Qu’est-ce que
« l’apprentissage profond »
Patrick Drouin
Linguiste et terminologue
Professeur titulaire, Université de Montréal
L’apprentissage profond, (deep learning) fait partie d’une famille plus large de méthodes d’apprentissage automatique basées sur des réseaux de neurones artificiels. Geoffrey Hinton, de l’Université de Toronto, a inventé le terme «deep learning» en 2006. Ensuite, les médias et les réseaux sociaux s’en sont emparés. L’apprentissage profond est en quelque sorte la nouvelle image de marque des réseaux de neurones.
C’est un nom qui fait bien rêver…
Des architectures d’apprentissage profond, telles que réseaux de neurones profonds, réseaux récurrents, réseaux convolutifs, issus des travaux de Yann Lecun, et réseaux auto-attentifs (les fameux transformers) ont été appliquées à divers domaines tels que la vision par ordinateur, la reconnaissance de la parole, le traitement automatique de la langue, la reconnaissance audio, le filtrage des réseaux sociaux, la bioinformatique, la conception de médicaments, l’analyse d’images médicales et l’inspection des matériaux. Dans toutes ces activités, ils ont produit des résultats comparables, voire parfois supérieurs, à ceux d’experts humains.

* _CONSIGNES DE L'EXERCICE_:
(A) Reproduisez à l'identique le passage du texte sur l'apprentissage profond qui commence par « Qu’est-ce que » et se poursuit jusqu'à « réseaux de neurones. ».
(B) D'après le texte sur l'apprentissage profond, en quelle année Geoffrey Hinton a-t-il inventé le terme « deep learning » ?
(C) Rédigez la suite du texte sur l'apprentissage profond, en reprenant juste après sa dernière phrase.

* _DONNÉES FOURNIES_:

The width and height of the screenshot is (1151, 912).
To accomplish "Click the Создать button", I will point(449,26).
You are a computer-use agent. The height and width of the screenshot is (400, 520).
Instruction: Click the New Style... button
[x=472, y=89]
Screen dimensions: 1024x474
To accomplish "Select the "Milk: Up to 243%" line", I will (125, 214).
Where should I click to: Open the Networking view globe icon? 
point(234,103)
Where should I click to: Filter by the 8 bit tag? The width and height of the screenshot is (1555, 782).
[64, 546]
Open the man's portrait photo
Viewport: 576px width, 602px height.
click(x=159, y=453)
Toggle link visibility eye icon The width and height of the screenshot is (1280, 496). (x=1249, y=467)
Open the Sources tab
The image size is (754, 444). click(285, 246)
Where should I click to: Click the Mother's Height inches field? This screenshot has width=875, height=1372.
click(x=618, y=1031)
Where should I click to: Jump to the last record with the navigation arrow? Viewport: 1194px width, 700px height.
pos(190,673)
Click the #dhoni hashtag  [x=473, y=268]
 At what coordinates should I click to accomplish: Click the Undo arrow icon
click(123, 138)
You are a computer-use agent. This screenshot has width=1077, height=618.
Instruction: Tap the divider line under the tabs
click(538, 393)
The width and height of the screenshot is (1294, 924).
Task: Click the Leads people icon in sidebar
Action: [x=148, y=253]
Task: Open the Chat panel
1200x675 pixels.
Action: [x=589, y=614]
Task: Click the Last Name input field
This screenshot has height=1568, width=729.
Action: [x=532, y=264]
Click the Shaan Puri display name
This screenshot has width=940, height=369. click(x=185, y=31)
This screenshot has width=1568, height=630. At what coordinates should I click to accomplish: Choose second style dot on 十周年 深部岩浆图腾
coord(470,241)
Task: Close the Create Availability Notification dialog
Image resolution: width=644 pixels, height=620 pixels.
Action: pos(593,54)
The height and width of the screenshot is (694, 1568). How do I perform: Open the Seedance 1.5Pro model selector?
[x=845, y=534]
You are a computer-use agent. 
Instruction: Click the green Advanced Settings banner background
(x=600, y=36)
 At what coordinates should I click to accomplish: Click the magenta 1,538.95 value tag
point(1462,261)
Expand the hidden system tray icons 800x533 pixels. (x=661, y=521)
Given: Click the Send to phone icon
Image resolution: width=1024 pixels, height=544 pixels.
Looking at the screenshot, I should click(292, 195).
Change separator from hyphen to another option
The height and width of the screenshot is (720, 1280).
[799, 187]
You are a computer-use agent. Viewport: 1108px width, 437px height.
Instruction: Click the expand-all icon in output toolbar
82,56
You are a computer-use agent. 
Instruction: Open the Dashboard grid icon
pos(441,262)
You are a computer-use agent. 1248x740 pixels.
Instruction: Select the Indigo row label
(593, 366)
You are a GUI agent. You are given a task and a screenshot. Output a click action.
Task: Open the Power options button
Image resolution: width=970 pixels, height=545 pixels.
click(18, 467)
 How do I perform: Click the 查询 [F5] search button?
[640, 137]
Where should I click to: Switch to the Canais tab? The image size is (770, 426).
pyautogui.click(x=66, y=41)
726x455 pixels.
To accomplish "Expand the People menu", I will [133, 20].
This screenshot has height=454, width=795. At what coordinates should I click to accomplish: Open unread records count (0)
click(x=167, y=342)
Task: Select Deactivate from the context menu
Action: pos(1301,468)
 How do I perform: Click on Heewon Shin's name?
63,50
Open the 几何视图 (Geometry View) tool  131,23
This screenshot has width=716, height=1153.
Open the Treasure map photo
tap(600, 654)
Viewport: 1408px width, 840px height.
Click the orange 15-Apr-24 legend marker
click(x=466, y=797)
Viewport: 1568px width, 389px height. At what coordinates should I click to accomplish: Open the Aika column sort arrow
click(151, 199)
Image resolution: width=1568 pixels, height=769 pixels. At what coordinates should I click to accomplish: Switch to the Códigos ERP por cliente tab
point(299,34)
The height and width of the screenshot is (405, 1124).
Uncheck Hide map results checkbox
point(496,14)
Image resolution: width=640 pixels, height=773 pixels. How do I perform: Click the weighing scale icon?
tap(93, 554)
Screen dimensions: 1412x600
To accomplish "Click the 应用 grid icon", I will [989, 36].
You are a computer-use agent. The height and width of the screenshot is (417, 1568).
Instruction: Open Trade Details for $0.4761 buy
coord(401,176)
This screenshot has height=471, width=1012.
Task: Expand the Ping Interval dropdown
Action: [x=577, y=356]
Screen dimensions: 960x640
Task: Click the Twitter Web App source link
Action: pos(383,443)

* _CORRIGÉ_:
(A)
Qu’est-ce que
« l’apprentissage profond »
Patrick Drouin
Linguiste et terminologue
Professeur titulaire, Université de Montréal
L’apprentissage profond, (deep learning) fait partie d’une famille plus large de méthodes d’apprentissage automatique basées sur des réseaux de neurones artificiels. Geoffrey Hinton, de l’Université de Toronto, a inventé le terme «deep learning» en 2006. Ensuite, les médias et les réseaux sociaux s’en sont emparés. L’apprentissage profond est en quelque sorte la nouvelle image de marque des réseaux de neurones.

(B) Geoffrey Hinton a inventé le terme « deep learning » en 2006.

(C)
L’apprentissage profond a d’ailleurs permis à un ordinateur de vaincre un champion au jeu de Go, un jeu dont la complexité est extrêmement grande et d’atteindre une qualité qui s’approche de celle de l’humain dans le processus de traduction.
Claude Coulombe
Doctorat en intelligence artificielle
Conseiller scientifique, DataFranca
L’organisation typique d’un réseau de neurones, aussi appelée architecture multicouche, consiste en une superposition de couches de neurones (neuron layers). Le réseau à une seule couche cachée était la seule architecture de réseau de neurones que l’on savait entraîner efficacement jusque vers la fin des années 1990.
Le nombre de couches cachées définit la notion de profondeur d’un réseau de neurones. Techniquement, un réseau de neurones profond est un réseau qui comporte plus d’une couche cachée de neurones. C’est-à-dire, deux couches cachées ou davantage.
Un terme plus exact pour désigner l’apprentissage profond serait « apprentissage de représentations », ou encore « apprentissage hiérarchique ». Une représentation est un terme générique qui désigne l’état d’une réalité (une connaissance) au moyen de données.
D’un point de vue pratique, une couche de neurones reçoit une représentation en entrée qu’elle transforme pour produire une représentation en sortie.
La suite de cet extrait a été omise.